Chemical intelligence that makes hidden knowledge effortlessly reachable
The knowledge, that is being produced and stored in the forms of reports, patents and scientific journal articles is expanding exponentially. Although, the unstructured nature of such contents impose constraints for seamless information access and scientific decision support. Chemistry is a unique field in this regard, for two reasons. First, the nomenclature is verbose in a sense that a chemical structure can be represented with various synonyms, for example traditional name, IUPAC name or a wide range of brand names or chemical formats (SMILES). Second, the navigation in the knowledge base, with queries related to the encapsulated chemical space, calls for peculiar search methods like similarity-based or substructure searches.

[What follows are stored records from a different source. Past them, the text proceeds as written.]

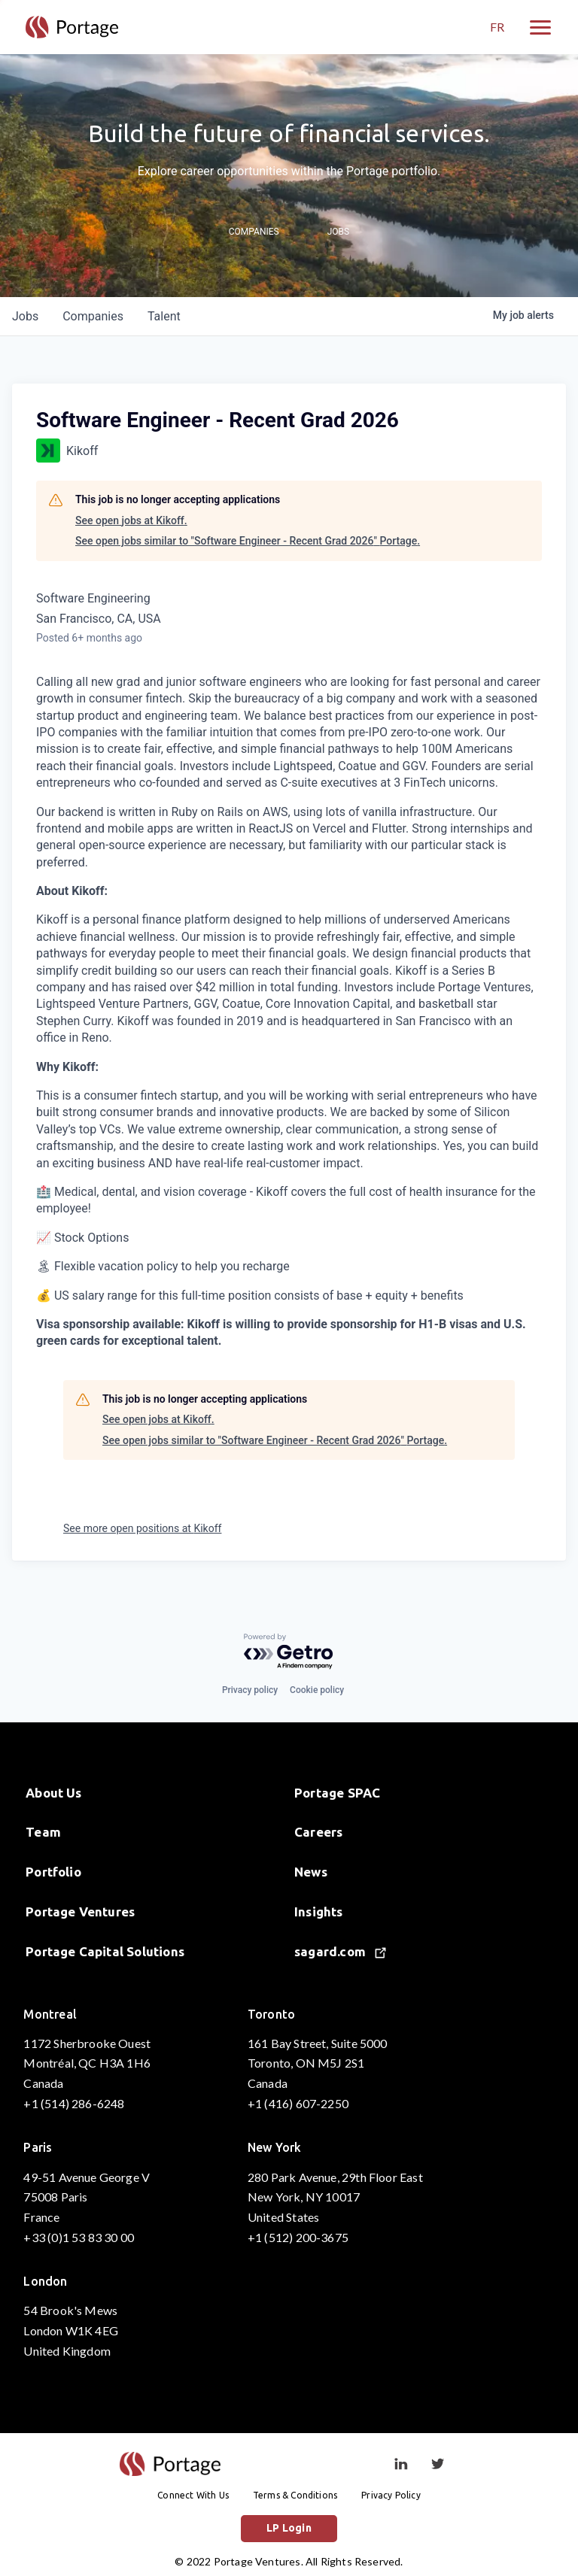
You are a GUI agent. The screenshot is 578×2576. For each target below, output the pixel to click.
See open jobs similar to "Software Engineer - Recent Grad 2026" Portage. (247, 541)
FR (497, 27)
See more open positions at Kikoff (142, 1528)
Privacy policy (250, 1690)
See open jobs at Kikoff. (131, 520)
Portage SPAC (337, 1793)
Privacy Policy (391, 2495)
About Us (54, 1793)
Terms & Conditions (295, 2495)
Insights (318, 1911)
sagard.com (340, 1951)
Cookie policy (317, 1690)
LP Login (288, 2528)
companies (92, 316)
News (310, 1871)
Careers (318, 1832)
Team (43, 1832)
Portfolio (53, 1871)
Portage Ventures (80, 1911)
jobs (25, 316)
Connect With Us (193, 2495)
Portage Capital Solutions (105, 1951)
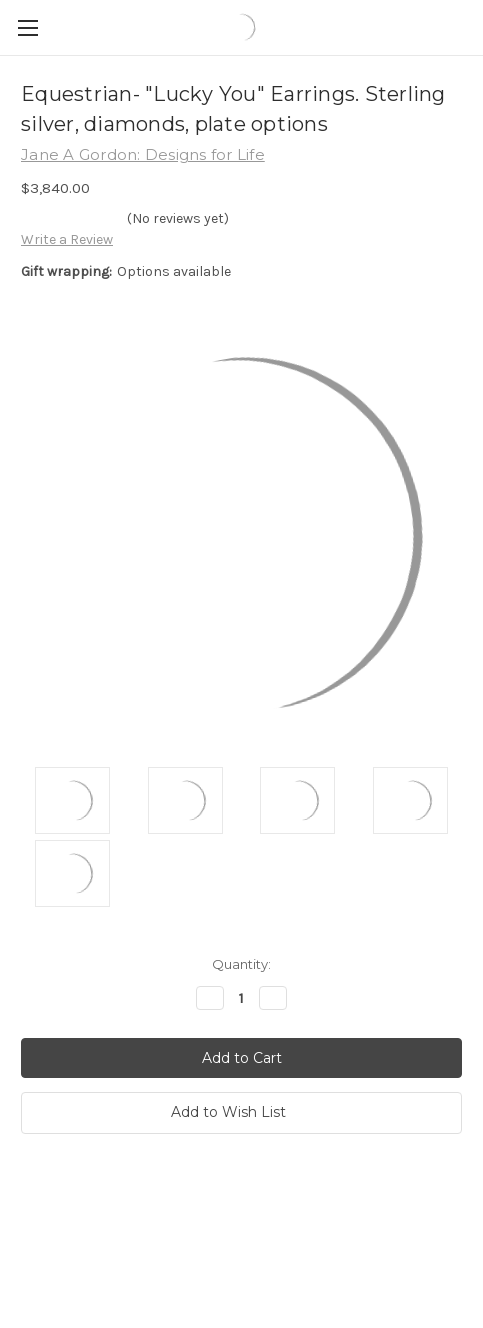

Our study highlights computational approaches to turn chemistry related knowledge stored in all the open access articles easily accessible. We present our results obtained on this large corpus through the following workflow: i) large-scale conversion of text content to chemical objects, ii) automated preparation of databases to store and organize relevant data, and iii) analysis of the collected chemistry space.
Extraction of chemical objects was done from nearly 1.9M articles that stretches the chemical space of open access scientific literature with ChemLocator application. Chemical space was analysed with calculation of fingerprint-based chemical similarity matrix and clustering by MadFast Similarity Search. In order to explore the scaffold diversity of this exclusive chemical space, the obtained set was fragmented to yield rings and ring systems. Hidden relationships were explored by combining text and chemical information in graph data model and related visualization.
In summary, our use-case highlights the potential of novel technologies to pre-process, search and explore the information network enfolded in large document sets on the field of chemistry.